Records for the exercise
• • • • • • •

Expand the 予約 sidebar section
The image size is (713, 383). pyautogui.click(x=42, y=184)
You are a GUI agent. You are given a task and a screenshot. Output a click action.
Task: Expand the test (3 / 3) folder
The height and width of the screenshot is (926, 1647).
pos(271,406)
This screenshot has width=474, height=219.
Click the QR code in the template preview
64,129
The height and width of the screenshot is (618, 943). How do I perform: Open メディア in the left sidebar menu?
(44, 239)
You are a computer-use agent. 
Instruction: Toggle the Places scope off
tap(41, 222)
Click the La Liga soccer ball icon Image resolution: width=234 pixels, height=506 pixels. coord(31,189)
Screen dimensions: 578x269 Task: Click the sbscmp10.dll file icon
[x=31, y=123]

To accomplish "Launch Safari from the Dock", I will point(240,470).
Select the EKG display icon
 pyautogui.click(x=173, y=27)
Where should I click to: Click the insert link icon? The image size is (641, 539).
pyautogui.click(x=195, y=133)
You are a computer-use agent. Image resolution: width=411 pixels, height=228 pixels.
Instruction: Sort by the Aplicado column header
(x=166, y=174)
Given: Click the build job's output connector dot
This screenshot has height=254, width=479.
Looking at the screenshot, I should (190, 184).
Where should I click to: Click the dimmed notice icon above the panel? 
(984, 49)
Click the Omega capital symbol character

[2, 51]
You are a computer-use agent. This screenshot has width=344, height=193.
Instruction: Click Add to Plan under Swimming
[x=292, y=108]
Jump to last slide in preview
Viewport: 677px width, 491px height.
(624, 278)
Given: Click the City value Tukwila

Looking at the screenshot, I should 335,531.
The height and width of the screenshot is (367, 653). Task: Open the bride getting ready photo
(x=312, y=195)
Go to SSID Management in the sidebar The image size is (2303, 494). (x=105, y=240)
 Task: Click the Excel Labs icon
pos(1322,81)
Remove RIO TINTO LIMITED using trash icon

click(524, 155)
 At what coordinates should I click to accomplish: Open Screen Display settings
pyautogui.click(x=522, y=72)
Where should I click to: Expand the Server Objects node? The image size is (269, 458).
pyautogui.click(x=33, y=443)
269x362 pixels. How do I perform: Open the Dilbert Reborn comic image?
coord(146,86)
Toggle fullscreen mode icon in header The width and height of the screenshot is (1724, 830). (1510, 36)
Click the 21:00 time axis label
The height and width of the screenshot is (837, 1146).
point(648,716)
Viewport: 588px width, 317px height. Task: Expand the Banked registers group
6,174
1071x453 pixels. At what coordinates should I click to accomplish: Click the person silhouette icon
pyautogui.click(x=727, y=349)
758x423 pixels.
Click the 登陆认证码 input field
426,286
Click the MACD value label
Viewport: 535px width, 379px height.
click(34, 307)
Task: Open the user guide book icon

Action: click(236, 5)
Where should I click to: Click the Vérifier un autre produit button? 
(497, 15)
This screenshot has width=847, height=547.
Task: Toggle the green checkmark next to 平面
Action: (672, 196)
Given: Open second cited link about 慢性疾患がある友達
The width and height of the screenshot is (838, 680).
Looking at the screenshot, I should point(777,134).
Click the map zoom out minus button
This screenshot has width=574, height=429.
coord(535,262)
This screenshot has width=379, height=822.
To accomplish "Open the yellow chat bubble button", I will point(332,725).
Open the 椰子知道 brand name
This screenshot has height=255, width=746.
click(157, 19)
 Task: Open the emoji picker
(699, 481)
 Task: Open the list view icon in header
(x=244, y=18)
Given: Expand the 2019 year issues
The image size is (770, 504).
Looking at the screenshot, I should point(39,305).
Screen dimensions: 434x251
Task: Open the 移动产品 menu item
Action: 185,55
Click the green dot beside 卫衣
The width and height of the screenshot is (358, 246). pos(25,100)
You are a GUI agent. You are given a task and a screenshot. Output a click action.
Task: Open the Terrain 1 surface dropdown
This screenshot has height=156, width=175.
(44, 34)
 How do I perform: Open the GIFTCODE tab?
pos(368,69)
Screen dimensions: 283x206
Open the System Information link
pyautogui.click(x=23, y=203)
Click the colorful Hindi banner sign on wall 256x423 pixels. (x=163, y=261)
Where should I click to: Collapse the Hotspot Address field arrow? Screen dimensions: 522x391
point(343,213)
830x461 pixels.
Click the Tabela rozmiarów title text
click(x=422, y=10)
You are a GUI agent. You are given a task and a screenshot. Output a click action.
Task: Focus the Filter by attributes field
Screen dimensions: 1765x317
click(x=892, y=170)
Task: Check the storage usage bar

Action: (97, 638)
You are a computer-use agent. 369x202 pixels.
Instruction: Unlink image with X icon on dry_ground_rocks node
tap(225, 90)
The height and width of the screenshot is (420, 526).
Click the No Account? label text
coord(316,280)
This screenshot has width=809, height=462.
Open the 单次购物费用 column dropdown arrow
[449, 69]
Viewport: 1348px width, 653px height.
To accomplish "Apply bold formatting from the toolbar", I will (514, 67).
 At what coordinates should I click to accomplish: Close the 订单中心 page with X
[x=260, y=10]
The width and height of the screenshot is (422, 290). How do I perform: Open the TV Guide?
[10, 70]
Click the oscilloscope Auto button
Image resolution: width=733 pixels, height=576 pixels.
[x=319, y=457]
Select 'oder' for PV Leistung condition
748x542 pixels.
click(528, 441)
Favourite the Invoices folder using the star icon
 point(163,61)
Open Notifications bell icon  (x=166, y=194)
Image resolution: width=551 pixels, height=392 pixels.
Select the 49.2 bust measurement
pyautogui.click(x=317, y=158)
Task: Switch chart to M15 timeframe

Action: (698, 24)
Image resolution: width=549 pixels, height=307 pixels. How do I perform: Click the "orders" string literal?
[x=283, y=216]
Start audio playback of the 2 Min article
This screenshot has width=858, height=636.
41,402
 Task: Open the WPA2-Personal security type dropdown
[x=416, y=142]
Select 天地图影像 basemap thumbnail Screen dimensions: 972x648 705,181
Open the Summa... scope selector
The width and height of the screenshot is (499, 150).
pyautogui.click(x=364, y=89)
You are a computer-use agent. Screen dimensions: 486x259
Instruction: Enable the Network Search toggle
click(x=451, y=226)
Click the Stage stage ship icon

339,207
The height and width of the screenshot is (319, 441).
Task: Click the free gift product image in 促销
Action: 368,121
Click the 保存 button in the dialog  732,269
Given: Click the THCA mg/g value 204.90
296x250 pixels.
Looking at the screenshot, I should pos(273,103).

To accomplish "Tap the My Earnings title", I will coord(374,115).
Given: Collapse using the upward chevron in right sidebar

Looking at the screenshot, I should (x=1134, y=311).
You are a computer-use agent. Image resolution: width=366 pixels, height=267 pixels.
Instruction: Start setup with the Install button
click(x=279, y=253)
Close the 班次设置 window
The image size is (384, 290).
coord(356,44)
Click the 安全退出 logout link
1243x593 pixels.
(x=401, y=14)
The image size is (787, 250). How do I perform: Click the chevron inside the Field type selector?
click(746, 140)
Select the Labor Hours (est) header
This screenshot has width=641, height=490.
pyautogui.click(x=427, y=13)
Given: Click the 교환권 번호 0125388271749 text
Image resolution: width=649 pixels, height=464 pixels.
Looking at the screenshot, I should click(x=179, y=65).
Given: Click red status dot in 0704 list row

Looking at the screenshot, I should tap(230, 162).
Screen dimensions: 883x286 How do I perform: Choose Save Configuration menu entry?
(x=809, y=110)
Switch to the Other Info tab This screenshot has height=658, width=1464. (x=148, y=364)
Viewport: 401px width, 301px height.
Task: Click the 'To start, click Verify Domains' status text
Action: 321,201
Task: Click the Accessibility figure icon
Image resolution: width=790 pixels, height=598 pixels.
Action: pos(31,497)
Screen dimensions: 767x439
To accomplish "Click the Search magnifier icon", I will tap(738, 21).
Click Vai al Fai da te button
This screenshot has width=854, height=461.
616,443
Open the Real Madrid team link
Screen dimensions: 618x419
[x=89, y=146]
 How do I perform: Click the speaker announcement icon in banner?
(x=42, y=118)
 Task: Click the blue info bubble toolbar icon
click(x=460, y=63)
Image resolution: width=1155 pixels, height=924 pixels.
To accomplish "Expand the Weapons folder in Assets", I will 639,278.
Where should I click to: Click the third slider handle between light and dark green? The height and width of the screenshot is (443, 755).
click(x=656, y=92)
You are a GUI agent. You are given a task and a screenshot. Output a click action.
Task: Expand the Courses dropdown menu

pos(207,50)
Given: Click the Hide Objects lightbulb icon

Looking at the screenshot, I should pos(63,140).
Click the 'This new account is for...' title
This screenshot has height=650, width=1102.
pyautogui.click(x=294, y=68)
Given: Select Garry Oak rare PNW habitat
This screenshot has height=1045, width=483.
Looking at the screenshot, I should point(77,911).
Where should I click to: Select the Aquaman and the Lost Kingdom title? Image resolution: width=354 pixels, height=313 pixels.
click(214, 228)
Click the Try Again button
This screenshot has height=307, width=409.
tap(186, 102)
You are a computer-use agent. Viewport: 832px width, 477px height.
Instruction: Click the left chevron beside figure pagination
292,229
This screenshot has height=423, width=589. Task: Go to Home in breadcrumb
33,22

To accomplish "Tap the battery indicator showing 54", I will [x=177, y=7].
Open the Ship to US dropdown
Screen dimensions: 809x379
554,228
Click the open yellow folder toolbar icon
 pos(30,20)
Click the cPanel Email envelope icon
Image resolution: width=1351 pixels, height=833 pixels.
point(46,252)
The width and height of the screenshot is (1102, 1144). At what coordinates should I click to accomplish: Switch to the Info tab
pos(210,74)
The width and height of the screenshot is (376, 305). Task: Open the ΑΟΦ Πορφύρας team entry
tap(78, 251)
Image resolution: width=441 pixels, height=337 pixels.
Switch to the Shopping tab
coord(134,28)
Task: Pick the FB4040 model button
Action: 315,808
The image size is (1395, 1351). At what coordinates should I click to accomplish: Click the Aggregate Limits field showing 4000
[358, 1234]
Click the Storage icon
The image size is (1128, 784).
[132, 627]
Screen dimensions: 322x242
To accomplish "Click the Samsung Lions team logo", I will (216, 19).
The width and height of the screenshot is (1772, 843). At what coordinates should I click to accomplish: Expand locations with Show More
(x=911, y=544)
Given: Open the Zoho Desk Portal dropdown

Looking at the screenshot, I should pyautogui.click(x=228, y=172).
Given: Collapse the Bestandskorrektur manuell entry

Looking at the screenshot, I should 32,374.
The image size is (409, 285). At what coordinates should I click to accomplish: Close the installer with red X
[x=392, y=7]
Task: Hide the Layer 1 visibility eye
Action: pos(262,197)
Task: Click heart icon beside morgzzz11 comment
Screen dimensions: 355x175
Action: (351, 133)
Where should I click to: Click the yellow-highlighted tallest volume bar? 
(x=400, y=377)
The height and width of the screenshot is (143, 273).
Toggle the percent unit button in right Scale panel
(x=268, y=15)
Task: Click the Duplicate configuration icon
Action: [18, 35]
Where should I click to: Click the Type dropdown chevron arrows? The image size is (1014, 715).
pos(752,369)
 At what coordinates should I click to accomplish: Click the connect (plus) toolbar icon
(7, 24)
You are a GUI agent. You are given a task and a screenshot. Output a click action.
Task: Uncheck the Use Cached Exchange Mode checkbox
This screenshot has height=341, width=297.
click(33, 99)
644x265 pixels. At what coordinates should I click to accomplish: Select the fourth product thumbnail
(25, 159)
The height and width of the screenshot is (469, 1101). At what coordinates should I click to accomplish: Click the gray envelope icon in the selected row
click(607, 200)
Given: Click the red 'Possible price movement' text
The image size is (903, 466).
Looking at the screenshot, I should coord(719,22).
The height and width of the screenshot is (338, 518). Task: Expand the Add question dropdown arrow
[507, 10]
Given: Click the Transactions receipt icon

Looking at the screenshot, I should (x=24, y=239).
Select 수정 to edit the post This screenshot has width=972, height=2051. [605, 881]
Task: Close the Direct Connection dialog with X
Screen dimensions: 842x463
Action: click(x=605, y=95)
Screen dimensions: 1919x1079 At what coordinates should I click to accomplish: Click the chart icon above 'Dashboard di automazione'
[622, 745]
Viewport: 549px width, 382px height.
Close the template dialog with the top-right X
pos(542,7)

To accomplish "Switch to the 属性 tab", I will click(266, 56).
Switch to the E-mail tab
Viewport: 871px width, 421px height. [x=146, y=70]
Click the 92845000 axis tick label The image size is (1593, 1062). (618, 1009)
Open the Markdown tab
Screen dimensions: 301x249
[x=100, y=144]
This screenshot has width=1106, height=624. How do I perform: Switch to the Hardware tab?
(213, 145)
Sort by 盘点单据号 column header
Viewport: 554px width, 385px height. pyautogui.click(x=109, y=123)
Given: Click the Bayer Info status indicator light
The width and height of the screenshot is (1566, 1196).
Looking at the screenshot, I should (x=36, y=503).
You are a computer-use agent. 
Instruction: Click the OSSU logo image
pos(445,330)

• • • • • • •

Requirement
Reproduce the records verbatim, from the line with "644x265 pixels. At" to the line with "Looking at the screenshot, I should (x=36, y=503).".

Answer in full
644x265 pixels. At what coordinates should I click to accomplish: Select the fourth product thumbnail
(25, 159)
The height and width of the screenshot is (469, 1101). At what coordinates should I click to accomplish: Click the gray envelope icon in the selected row
click(607, 200)
Given: Click the red 'Possible price movement' text
The image size is (903, 466).
Looking at the screenshot, I should coord(719,22).
The height and width of the screenshot is (338, 518). Task: Expand the Add question dropdown arrow
[507, 10]
Given: Click the Transactions receipt icon

Looking at the screenshot, I should (x=24, y=239).
Select 수정 to edit the post This screenshot has width=972, height=2051. [605, 881]
Task: Close the Direct Connection dialog with X
Screen dimensions: 842x463
Action: click(x=605, y=95)
Screen dimensions: 1919x1079 At what coordinates should I click to accomplish: Click the chart icon above 'Dashboard di automazione'
[622, 745]
Viewport: 549px width, 382px height.
Close the template dialog with the top-right X
pos(542,7)

To accomplish "Switch to the 属性 tab", I will click(266, 56).
Switch to the E-mail tab
Viewport: 871px width, 421px height. [x=146, y=70]
Click the 92845000 axis tick label The image size is (1593, 1062). (618, 1009)
Open the Markdown tab
Screen dimensions: 301x249
[x=100, y=144]
This screenshot has width=1106, height=624. How do I perform: Switch to the Hardware tab?
(213, 145)
Sort by 盘点单据号 column header
Viewport: 554px width, 385px height. pyautogui.click(x=109, y=123)
Given: Click the Bayer Info status indicator light
The width and height of the screenshot is (1566, 1196).
Looking at the screenshot, I should (x=36, y=503).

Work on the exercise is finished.